As best shown in FIGS. 2 and 7, the bearing assembly, generally designated 28, is similar to the Weatherford-Williams Model 7875 rotating control head, now available from Weatherford International, Inc. of Houston, Tex. Alternatively, Weatherford-Williams Models 7000, 7100, IP-1000, 7800, 8000/9000 and 9200 rotating control heads, now available from Weatherford International, Inc., could be used. Preferably, a rotating control head with two spaced-apart seals is used to provide redundant sealing. The major components of the bearing assembly 28 are described in U.S. Pat. No. 5,662,181, now owned by Weatherford U.S. Holdings, Inc. The '181 patent is incorporated herein by reference for all purposes. Generally, the bearing assembly 28 includes a top rubber pot 30 that is sized to receive a top stripper rubber or inner member seal 32. Preferably, a bottom stripper rubber or inner member seal 34 is connected with the top seal 32 by the inner member 36 of the bearing assembly 28. The outer member 38 of the bearing assembly 28 is rotatably connected with the inner member 26, as best shown in FIG. 7, as will be discussed below in detail.

The outer member 38 includes four equidistantly spaced lugs. A typical lug 40A is shown in FIGS. 2, 7, and 10, and lug 40C is shown in FIGS. 2 and 10. Lug 40B is shown in FIG. 2. Lug 40D is shown in FIG. 10. As best shown in FIG. 7, the outer member 38 also includes outwardly-facing right-hand Acme threads 38A corresponding to the inwardly-facing right-hand Acme threads 20A of the internal housing 20 to provide a threaded connection between the bearing assembly 28 and the internal housing 20.

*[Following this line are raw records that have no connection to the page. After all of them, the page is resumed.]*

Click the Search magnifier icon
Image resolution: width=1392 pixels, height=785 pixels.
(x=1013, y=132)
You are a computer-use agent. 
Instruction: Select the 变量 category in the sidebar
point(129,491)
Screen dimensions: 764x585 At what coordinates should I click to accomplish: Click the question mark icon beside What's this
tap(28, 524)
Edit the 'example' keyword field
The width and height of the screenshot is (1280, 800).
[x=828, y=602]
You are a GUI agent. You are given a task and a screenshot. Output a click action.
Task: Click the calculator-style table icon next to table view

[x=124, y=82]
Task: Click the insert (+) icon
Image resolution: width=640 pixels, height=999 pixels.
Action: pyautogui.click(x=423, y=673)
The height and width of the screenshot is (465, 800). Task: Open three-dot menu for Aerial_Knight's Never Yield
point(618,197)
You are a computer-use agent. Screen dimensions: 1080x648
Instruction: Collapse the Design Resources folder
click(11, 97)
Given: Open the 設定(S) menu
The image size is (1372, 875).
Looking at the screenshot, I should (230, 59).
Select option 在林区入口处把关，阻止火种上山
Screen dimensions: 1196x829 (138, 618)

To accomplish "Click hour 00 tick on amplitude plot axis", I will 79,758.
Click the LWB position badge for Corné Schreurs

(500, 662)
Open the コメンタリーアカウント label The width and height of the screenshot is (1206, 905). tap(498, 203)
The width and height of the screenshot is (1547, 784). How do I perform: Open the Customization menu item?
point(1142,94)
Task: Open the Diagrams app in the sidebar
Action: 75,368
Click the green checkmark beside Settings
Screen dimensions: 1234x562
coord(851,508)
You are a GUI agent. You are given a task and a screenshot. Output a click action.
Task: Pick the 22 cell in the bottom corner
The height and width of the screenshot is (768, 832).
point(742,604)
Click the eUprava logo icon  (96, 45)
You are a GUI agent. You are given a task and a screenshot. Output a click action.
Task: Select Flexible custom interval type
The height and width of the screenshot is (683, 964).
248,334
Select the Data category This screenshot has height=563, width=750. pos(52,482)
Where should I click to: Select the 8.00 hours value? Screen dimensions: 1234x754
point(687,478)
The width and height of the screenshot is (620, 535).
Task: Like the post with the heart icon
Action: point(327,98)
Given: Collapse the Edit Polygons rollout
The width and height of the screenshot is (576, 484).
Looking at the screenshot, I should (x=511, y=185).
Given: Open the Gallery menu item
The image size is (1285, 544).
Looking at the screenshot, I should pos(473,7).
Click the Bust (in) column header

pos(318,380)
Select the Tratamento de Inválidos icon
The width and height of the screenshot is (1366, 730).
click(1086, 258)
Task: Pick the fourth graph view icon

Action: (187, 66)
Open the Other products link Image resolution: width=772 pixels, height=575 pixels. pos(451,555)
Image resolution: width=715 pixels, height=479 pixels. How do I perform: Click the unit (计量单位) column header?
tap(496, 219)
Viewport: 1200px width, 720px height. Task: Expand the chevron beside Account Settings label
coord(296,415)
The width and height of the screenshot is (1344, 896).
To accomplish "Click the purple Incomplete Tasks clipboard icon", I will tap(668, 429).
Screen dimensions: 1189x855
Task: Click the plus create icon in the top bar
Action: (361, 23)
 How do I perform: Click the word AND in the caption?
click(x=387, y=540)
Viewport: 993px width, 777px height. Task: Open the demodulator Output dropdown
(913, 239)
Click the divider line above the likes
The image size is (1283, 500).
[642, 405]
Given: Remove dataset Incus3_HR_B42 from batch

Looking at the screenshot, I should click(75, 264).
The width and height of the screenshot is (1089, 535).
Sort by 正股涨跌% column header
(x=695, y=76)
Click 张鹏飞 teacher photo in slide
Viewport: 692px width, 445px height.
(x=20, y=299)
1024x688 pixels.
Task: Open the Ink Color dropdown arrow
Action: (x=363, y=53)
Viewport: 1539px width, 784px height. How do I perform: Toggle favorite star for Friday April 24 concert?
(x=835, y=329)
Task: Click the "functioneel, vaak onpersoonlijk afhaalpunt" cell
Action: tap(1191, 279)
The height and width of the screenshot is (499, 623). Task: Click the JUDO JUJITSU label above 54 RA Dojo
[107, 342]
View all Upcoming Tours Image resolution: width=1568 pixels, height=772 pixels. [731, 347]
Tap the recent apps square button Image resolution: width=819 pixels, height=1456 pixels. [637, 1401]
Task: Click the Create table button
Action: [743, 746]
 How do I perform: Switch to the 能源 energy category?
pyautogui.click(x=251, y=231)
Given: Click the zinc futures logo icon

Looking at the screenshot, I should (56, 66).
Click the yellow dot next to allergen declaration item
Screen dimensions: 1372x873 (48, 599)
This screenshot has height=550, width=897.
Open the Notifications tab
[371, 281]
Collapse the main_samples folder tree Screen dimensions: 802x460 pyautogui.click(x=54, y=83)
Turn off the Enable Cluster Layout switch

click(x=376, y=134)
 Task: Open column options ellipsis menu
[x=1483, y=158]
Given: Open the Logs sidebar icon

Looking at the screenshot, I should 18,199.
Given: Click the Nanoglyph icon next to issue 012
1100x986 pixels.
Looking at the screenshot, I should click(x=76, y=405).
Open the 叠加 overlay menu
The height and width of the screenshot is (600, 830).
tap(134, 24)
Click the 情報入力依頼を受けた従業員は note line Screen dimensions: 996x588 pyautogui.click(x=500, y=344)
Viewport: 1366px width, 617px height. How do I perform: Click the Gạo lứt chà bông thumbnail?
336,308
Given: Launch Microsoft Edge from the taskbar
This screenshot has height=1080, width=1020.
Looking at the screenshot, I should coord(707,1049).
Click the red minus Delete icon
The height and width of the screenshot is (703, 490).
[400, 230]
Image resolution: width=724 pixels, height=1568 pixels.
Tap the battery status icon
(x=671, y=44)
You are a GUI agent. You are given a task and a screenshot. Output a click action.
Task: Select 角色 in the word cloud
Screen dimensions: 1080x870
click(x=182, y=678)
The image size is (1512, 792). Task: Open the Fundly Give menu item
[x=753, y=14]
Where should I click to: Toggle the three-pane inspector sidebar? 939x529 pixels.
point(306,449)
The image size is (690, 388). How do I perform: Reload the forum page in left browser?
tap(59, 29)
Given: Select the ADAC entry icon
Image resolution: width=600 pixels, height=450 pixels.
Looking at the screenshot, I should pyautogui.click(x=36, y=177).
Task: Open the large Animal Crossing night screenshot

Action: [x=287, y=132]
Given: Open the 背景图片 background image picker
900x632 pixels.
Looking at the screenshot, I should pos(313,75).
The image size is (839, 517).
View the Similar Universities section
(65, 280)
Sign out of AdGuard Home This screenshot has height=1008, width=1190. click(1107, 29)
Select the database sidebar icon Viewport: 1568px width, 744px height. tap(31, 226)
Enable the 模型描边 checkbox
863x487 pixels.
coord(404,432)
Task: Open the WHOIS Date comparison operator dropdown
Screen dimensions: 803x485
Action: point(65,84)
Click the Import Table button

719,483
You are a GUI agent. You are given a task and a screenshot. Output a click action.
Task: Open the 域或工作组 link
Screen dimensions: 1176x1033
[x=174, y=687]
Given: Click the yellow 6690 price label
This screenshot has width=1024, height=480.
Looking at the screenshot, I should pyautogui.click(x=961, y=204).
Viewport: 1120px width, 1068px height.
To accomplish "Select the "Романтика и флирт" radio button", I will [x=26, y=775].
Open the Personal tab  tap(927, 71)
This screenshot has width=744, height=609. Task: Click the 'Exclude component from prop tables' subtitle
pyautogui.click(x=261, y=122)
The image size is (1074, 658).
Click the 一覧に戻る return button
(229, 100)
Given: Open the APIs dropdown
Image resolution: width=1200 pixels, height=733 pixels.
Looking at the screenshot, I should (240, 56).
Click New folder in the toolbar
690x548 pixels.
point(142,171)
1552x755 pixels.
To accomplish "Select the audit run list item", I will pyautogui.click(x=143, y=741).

Three purposes are served by the two sets of lugs 40A, 40B, 40C and 40D on the bearing assembly 28 and 26A, 26B, 26C and 26D on the internal housing 20. First, both sets of lugs serve as guide/wear shoes when lowering and retrieving the threadedly connected bearing assembly 28 and internal housing 20, both sets of lugs also serve as a tool backup for screwing the bearing assembly 28 and housing 20 on and off, lastly, as best shown in FIGS. 2 and 7, the lugs 26A, 26B, 26C and 26D on the internal housing 20 engage a shoulder R′ on the upper tubular or riser R to block further downward movement of the internal housing 20, and, therefore, the bearing assembly 28, through the bore of the blowout preventer GH. The Model 7875 bearing assembly 28 preferably has a 8¾″ internal diameter bore and will accept tool joints of up to 8½″ to 8⅝″, and has an outer diameter of 17″ to mitigate pistoning problems in a 19½″ internal diameter marine riser R. The internal diameter below the shoulder R′ is preferably 18¾″. The outer diameter of lugs 40A, 40B, 40C and 40D and lugs 26A, 26B, 26C and 26D are preferably sized at 19″ to facilitate their function as guide/wear shoes when lowering and retrieving the bearing assembly 28 and the internal housing 20 in a 19½″ internal diameter marine riser R.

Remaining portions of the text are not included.